MOSCOW, March 25 (RIA Novosti) – The launch of a Russian Soyuz rocket carrying three new crewmembers to the International Space Station has been scheduled for early Wednesday morning, the Russian space agency Roscosmos said Tuesday.
The Soyuz-FG rocket will lift off at 1:17 a.m. Moscow time from the Baikonur space center in Kazakhstan at the same launch pad that hosted Yury Gagarin’s historic first manned spaceflight in 1961, Roscosmos said.
The Soyuz TMA-12M spacecraft carrying Russian cosmonauts Alexander Skvortsov and Oleg Artemyev as well as NASA astronaut Steven Swanson will follow an express flight path and dock with the station just six hours later.
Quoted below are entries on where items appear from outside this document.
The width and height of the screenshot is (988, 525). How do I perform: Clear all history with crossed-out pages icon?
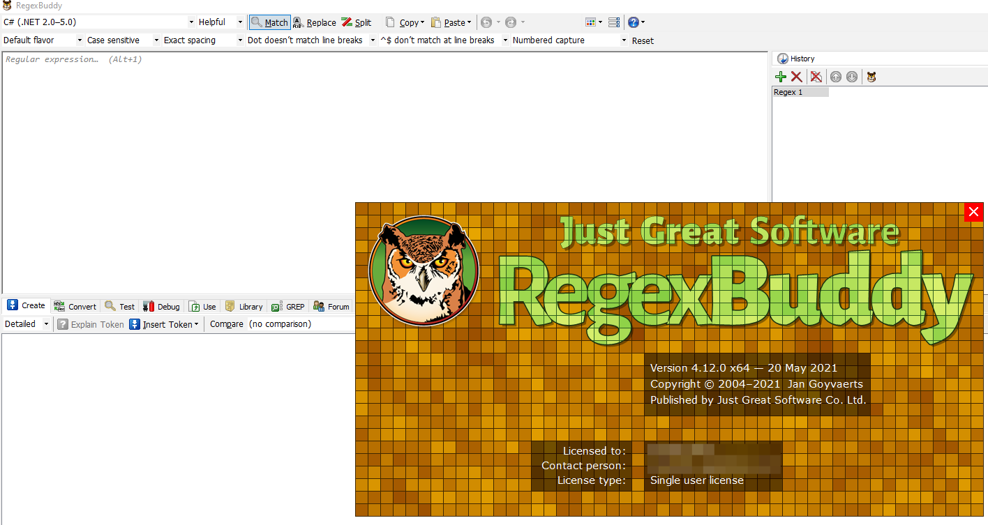coord(816,77)
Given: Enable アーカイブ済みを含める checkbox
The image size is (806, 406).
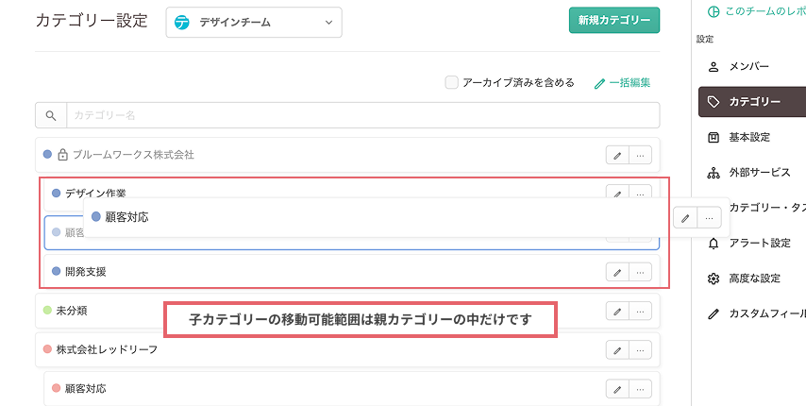Looking at the screenshot, I should pyautogui.click(x=452, y=82).
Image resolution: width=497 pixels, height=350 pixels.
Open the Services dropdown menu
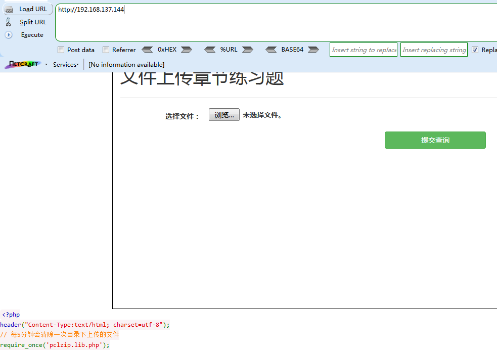click(65, 64)
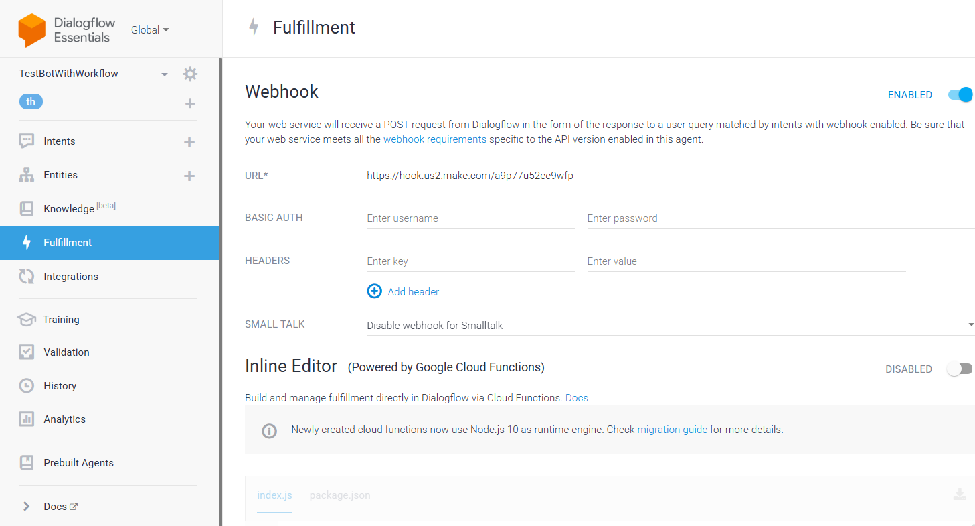Click the Dialogflow Essentials logo
Screen dimensions: 975x526
[31, 30]
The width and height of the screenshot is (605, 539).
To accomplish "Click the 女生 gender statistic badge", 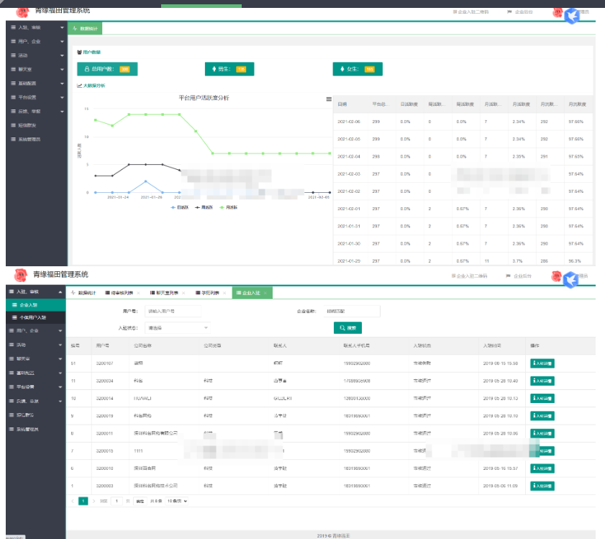I will (358, 69).
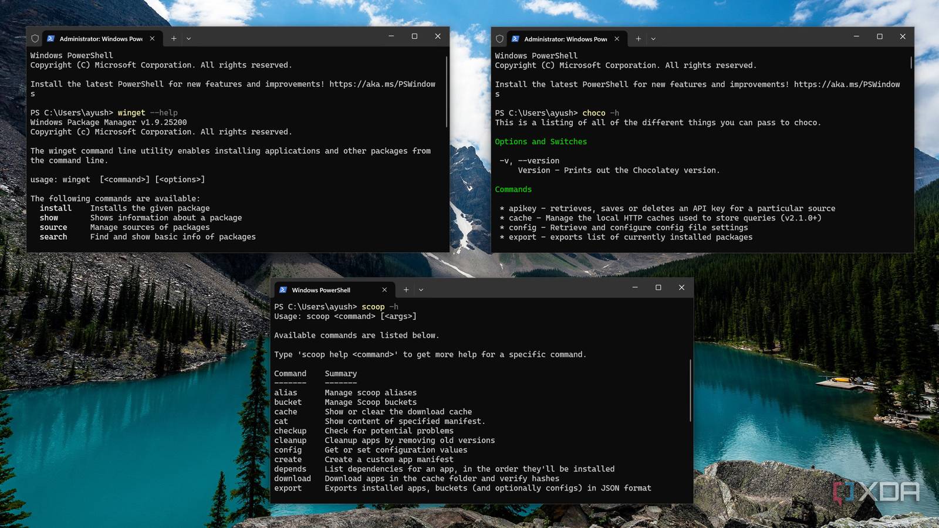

The new crew is to conduct an extensive scientific program aboard the station and maintain a space blog of their daily life, in addition to overseeing maintenance operations including unloading a Russian Progress cargo vehicle and coordinating the docking of the European ATV-5 resupply craft.
The crew will also manually “launch” a Peruvian microsatellite during an upcoming spacewalk, by throwing it overboard by hand.
A spokesperson for the Russian military said 18 aircraft with search and rescue crews were preparing for the launch as a routine safety precaution.